**WHAT IS NEEDED**
Convert the part that opens with the line containing "Given: Show the tab overview icon" and closes with the line containing "[x=107, y=557]" into a two-column CSV with the headers instruction and response. Give one row per item, with each field in double quotes and line breaks replaced by spaces.

**EXTRACTED MATERIAL**
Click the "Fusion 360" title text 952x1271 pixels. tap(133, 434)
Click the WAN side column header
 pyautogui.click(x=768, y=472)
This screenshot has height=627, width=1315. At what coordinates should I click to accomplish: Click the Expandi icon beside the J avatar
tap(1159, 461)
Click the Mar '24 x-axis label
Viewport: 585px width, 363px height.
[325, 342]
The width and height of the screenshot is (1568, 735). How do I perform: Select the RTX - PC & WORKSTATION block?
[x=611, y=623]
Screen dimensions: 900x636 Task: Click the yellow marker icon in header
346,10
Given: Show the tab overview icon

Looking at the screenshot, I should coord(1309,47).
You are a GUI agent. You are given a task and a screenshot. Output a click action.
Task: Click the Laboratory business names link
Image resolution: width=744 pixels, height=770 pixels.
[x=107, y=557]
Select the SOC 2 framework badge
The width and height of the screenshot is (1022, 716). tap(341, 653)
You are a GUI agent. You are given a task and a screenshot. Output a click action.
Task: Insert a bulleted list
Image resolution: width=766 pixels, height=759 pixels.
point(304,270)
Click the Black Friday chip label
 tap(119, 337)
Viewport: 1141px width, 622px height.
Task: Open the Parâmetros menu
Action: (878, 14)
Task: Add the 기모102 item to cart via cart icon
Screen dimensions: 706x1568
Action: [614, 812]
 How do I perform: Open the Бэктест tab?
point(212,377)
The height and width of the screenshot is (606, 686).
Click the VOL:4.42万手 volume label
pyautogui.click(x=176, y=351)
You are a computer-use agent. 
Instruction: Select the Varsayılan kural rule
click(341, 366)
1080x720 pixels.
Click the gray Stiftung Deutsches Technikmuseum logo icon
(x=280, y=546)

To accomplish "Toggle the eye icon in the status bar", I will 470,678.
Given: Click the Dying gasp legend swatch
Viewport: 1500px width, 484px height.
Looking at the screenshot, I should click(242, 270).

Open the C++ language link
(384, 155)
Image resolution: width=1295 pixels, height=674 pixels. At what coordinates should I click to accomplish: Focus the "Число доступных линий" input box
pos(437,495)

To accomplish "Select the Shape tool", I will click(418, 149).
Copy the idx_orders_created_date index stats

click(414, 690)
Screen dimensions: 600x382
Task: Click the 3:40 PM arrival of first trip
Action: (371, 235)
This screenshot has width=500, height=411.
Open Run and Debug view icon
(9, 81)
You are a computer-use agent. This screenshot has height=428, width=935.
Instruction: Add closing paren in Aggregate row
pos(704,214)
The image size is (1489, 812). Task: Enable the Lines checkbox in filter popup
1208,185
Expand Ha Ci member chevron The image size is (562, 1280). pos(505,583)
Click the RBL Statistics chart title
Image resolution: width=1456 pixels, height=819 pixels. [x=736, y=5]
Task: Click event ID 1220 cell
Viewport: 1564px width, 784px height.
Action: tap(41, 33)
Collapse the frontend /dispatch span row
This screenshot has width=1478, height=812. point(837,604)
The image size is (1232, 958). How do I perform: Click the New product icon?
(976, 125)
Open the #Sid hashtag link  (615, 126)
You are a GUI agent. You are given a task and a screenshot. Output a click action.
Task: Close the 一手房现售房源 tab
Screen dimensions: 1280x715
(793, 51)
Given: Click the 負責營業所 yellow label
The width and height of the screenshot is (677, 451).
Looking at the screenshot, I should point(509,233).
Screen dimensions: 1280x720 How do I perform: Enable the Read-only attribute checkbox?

**SOLUTION FOR THIS PROBLEM**
instruction,response
"Given: Show the tab overview icon","Looking at the screenshot, I should coord(1309,47)."
"You are a GUI agent. You are given a task and a screenshot. Output a click action. Task: Click the Laboratory business names link Image resolution: width=744 pixels, height=770 pixels.","[x=107, y=557]"